La maggior parte delle volte la cosa si risolve senza che io debba intervenire e il superamento del conflitto porta i suoi frutti. Succede che il litigio si risolva più velocemente di quanto io avessi scommesso e dal litigio nasca un nuovo equilibrio e un nuovo patto siglato in modo del tutto autonomo fra i bambini. Altre volte vengo interpellata e allora provo a fare loro qualche domanda che possa aiutarli e stimolarli a trovare un accordo.

Il mio passo indietro

Questa è però la conseguenza di un passo fondamentale che ho dovuto fare prima: lasciare che i conflitti dei mie figli rimanessero i loro conflitti e non miei, accettare che i bambini litighino e tenere una giusta distanza emozionale dai “loro” litigi.

La cosa interessante è che ho scoperto che mi stresso molto meno proprio allontanandomi emotivamente dai loro conflitti e non è affatto necessario che io prenda posizione.

Questo per me è stata una liberazione: ragazzi mettetevi d’accordo fra di voi, io non c’entro.  

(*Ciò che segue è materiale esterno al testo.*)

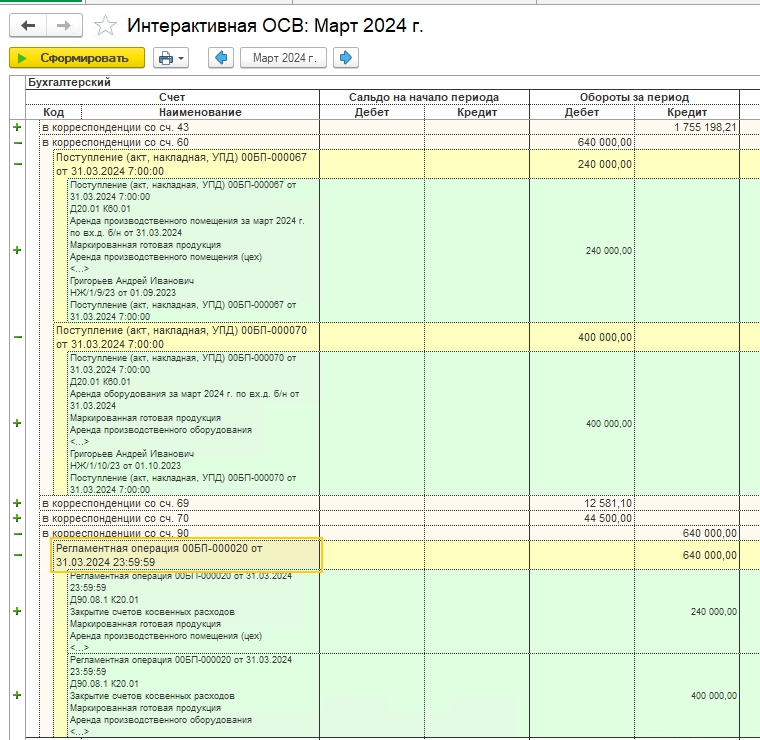Collapse document Поступление 00БП-000067 group
Viewport: 760px width, 740px height.
click(x=16, y=164)
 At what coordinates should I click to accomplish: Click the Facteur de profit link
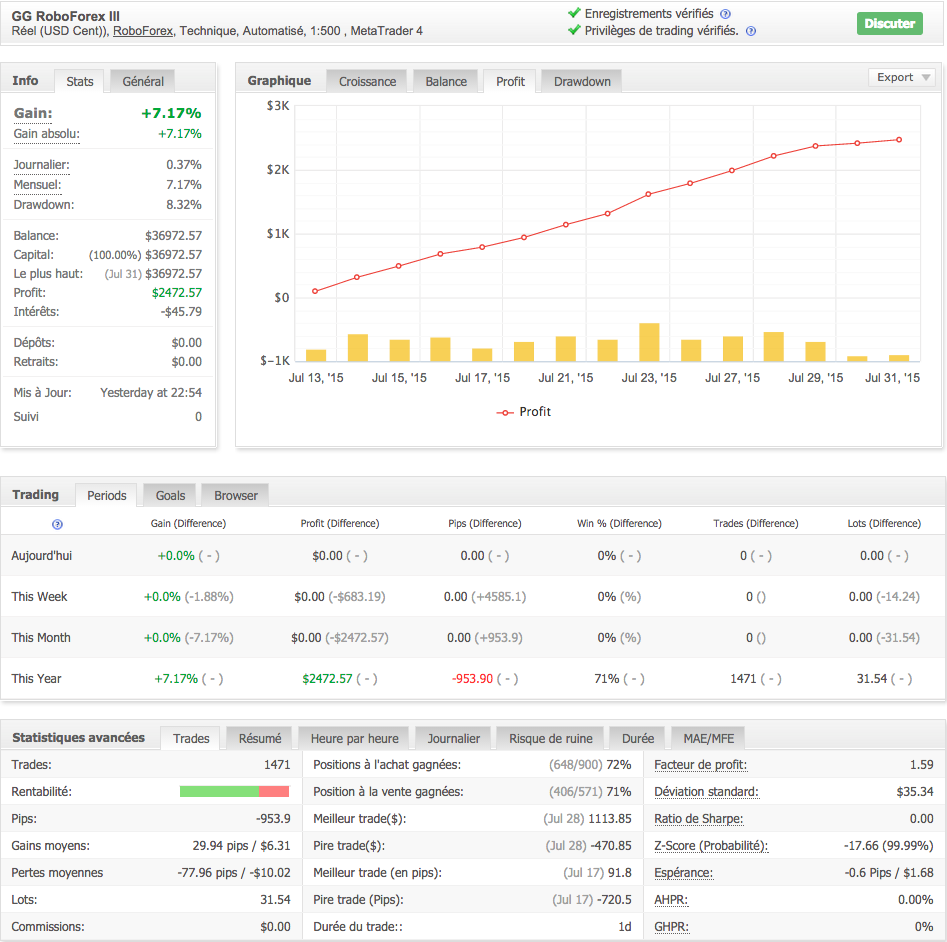coord(700,765)
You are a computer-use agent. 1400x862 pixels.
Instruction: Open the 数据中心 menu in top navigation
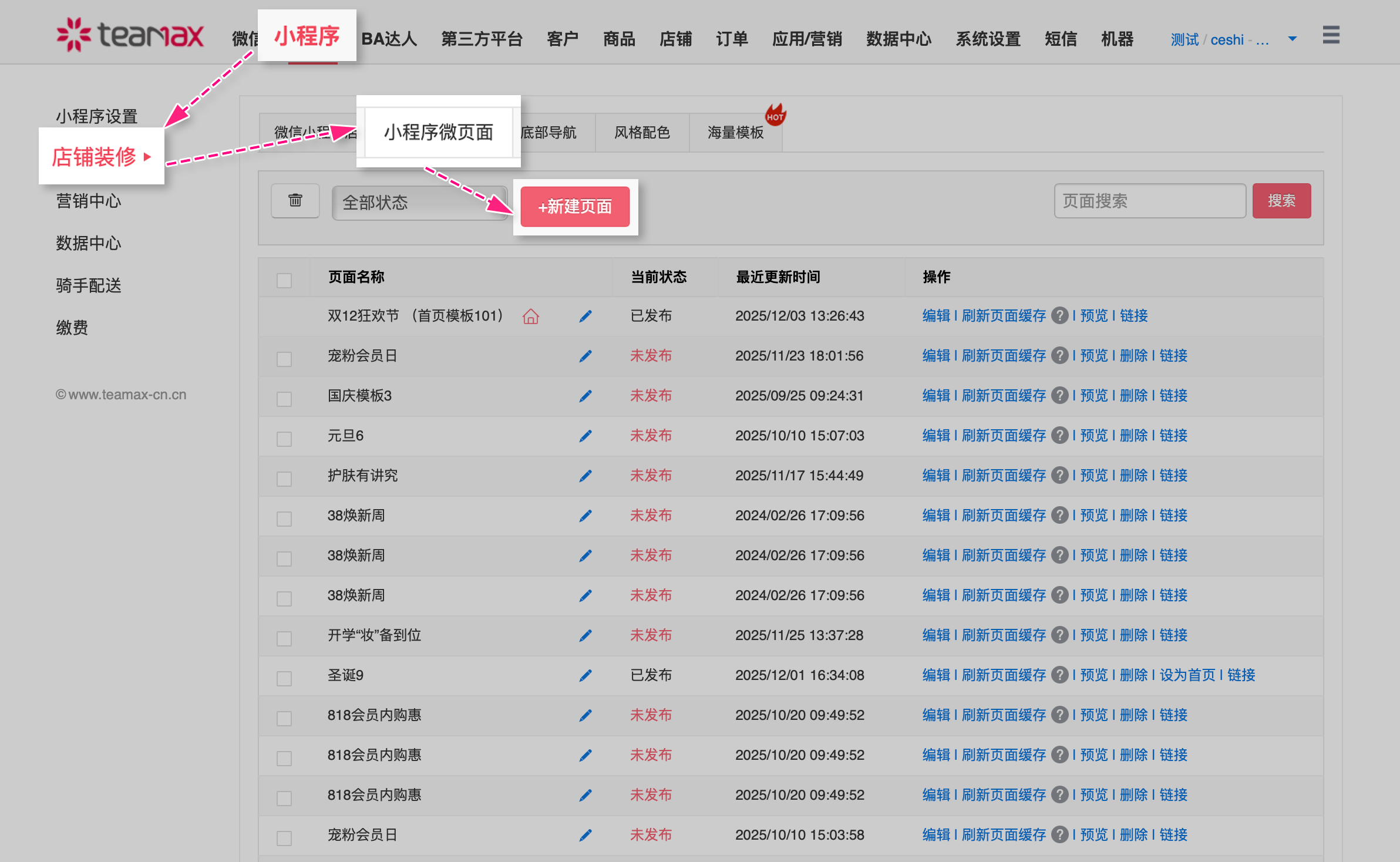898,39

Non pensare che il conflitto vada risolto in modo tempestivo è un altro punto importante: non c’è bisogno di tappare subito le loro sante bocche solo perché io sono stanca e ho una minuscola riserva di pazienza. Occorre farsi qualche domanda in più, rimanere in ascolto delle loro ragioni e pensieri, rispondergli in merito se interpellati, proporre qualche opzione e infine prendere tempo. Non avere fretta di risolvere noi i loro problemi conflittuali, rischiando di influenzare il loro dialogo e la loro disponibilità. 

Questo va unito alla COESIONE, di cui parla Novara parla più volte nel libro. Con questo termine l’autore intende la condivisone delle regole e delle linee educative con l’altro genitore. Io la riedito nelle 2 frasi più quotate con i miei figli per rispondere alle loro richieste:

1. Vediamo, ci devo pensare.

2. Ne devo parlare con papà.

Questo prendere tempo mi aiuta a riflettere, a sbollire se necessario, a prendere decisioni più accurate e centrate su ciò che è davvero utile per educarli concretamente.

E voi, riuscite a distaccarvi dalle vostre emozioni forti nel rapporto con i vostri figli?